▶ SELECTED PASSAGE
◆ ◆ ◆

Check the config.yml
Use the following schema for your read files: BIN.fa
Run the whole workflow with:

snakemake -kj 32 --use-conda all allReport 2>&1 | tee run.log & disown

Quickstart
MetaErg
dbCAN2
eggNOG Mapper
InterProScan
KofamKOALA
HydDB

MetaErg

MetaErg is the first pipeline and is always run, as it needs to run on the contigs directly and executes Prodigal. The vCPU limitation isn’t working correctly, as MetaErg starts multiple processes with the given coure count at the same time. The rule for execution is metaerg and metaergRefData for the installation.

Output files

output
├── output/Benchmarking
│   └── output/Benchmarking/metaerg_BIN.tsv
└── output/MetaErg
    └── output/MetaErg/BIN
        ├── output/MetaErg/BIN/BIN_ddmmyyyy.fna
        ├── output/MetaErg/BIN/data
        │   ├── output/MetaErg/BIN/data/XXSrRNA.ffn
        │   ├── output/MetaErg/BIN/data/all.gff
        │   ├── output/MetaErg/BIN/data/cds.faa
        │   ├── output/MetaErg/BIN/data/cds.ffn
        │   ├── output/MetaErg/BIN/data/crispr.ffn
        │   ├── output/MetaErg/BIN/data/crispr.tab.txt
        │   ├── output/MetaErg/BIN/data/master.gff.txt
        │   ├── output/MetaErg/BIN/data/master.stats.txt
        │   ├── output/MetaErg/BIN/data/master.tbl.txt
        │   ├── output/MetaErg/BIN/data/master.tsv.txt
        │   ├── output/MetaErg/BIN/data/rRNA.tab.txt
        │   ├── output/MetaErg/BIN/data/taxon.cds.profile.datatable.json
        │   ├── output/MetaErg/BIN/data/taxon.cds.profile.tab.txt
        │   ├── output/MetaErg/BIN/data/taxon.lsu.profile.tab.txt
        │   ├── output/MetaErg/BIN/data/taxon.ssu.profile.tab.txt
        │   ├── output/MetaErg/BIN/data/tRNA.ffn
        │   ├── output/MetaErg/BIN/data/tRNA.tab.txt
        │   │── output/MetaErg/BIN/data/tRNA.tab.txt
        │   └── ...
        ├── output/MetaErg/BIN/index.html
        └── output/MetaErg/BIN/metaerg_run.log

See the general file information for the Benchmarking files. Not all files are shown. The index.html is not standalone, it uses the .json files in the data directory for example.

To increase the ability to scale the execution of the workflow on HPC clusters, the CDS fasta files are split into multiple chunks. This can be configured in the config file. The split rule runs the splitting.

Some annotation tools and reports use the KEGG database. Make sure your use case is within the license agreement.

dbCAN2

At the time of the implementation the offical dbCAN2 workflow script was a little bit unstable and not distributable, therefore it has been reimplemented into this pipeline. You may want to compare results.

◆ ◆ ◆

▶ DATA SECTION
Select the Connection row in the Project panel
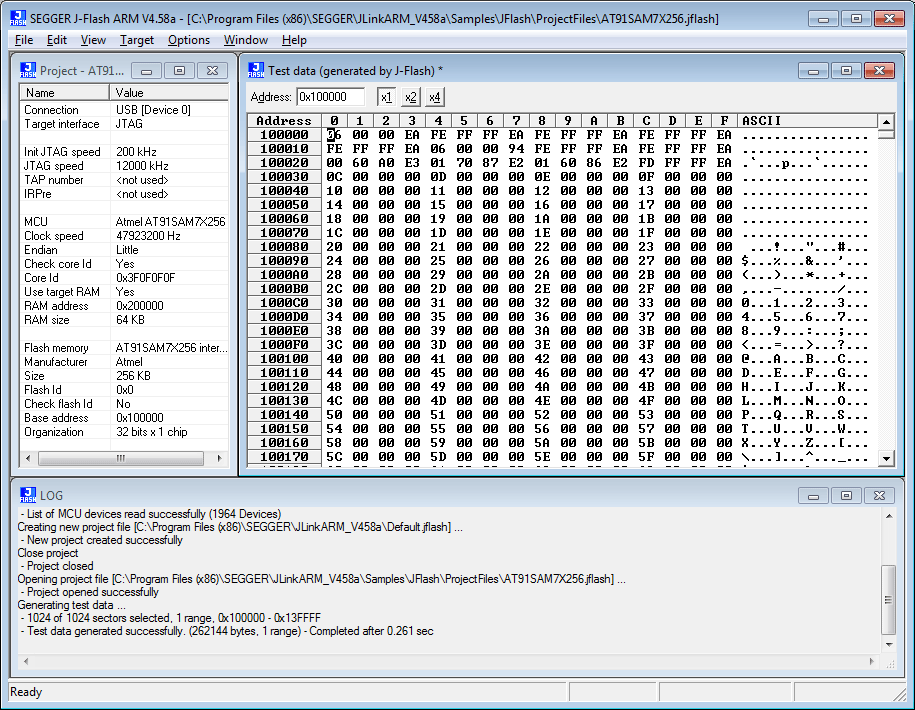Image resolution: width=915 pixels, height=710 pixels. click(x=100, y=109)
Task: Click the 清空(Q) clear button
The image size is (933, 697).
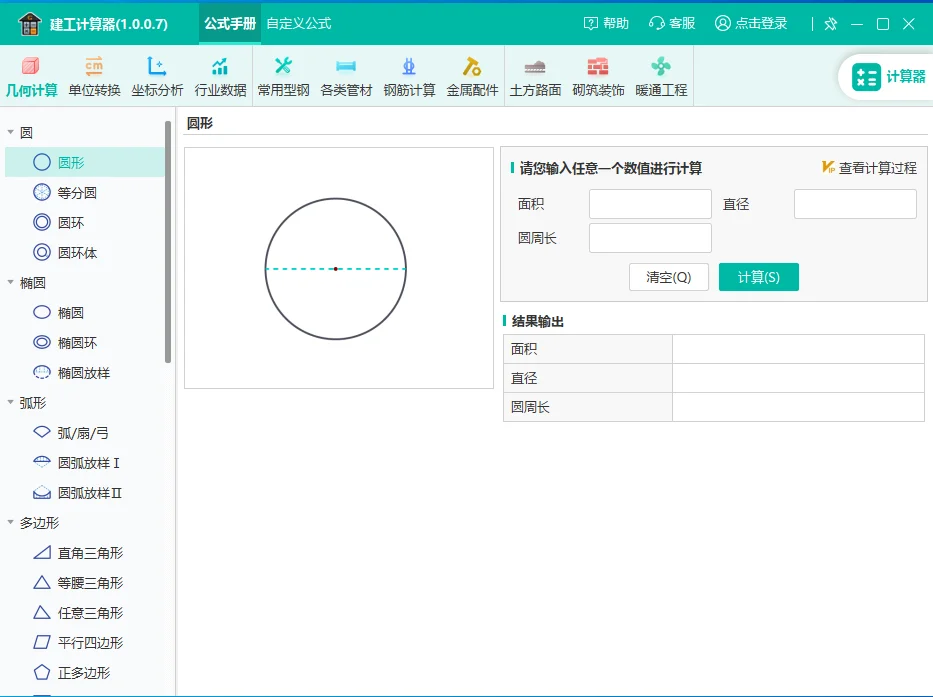Action: (x=668, y=277)
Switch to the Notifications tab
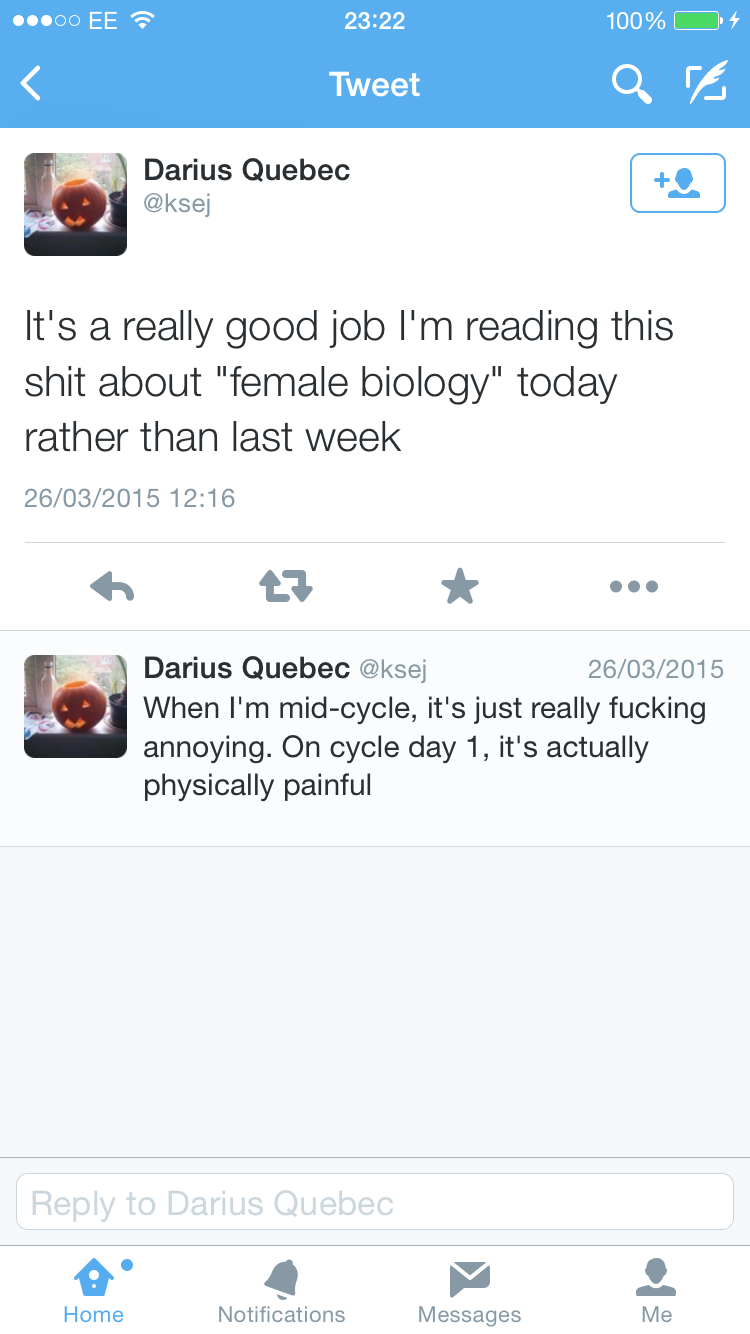 pyautogui.click(x=281, y=1290)
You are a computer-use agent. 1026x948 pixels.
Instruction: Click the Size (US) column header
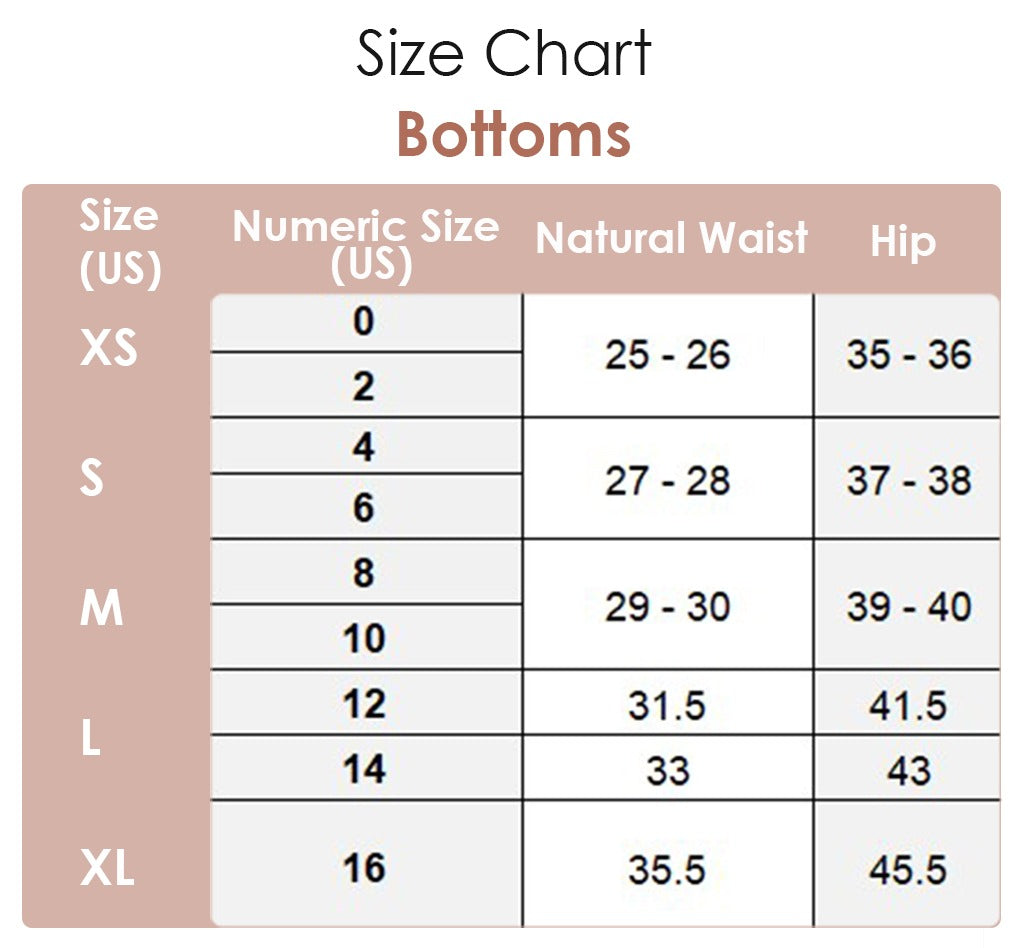pyautogui.click(x=120, y=243)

◆ ◆ ◆

▶ REQUIRED WORK
1. According to the workflow documentation, which rule handles the installation for MetaErg?
2. Reproduce verbatim the part of the workflow documentation that opens with the words "See the general" and closes with "the license agreement.".
3. In the workflow documentation, list every entry that appears under the "Quickstart" heading.
The data come from a different source than the workflow documentation.

▶ SOLUTIONS BY TASK
1. metaergRefData

2.
See the general file information for the Benchmarking files. Not all files are shown. The index.html is not standalone, it uses the .json files in the data directory for example.

To increase the ability to scale the execution of the workflow on HPC clusters, the CDS fasta files are split into multiple chunks. This can be configured in the config file. The split rule runs the splitting.

Some annotation tools and reports use the KEGG database. Make sure your use case is within the license agreement.

3. MetaErg, dbCAN2, eggNOG Mapper, InterProScan, KofamKOALA, HydDB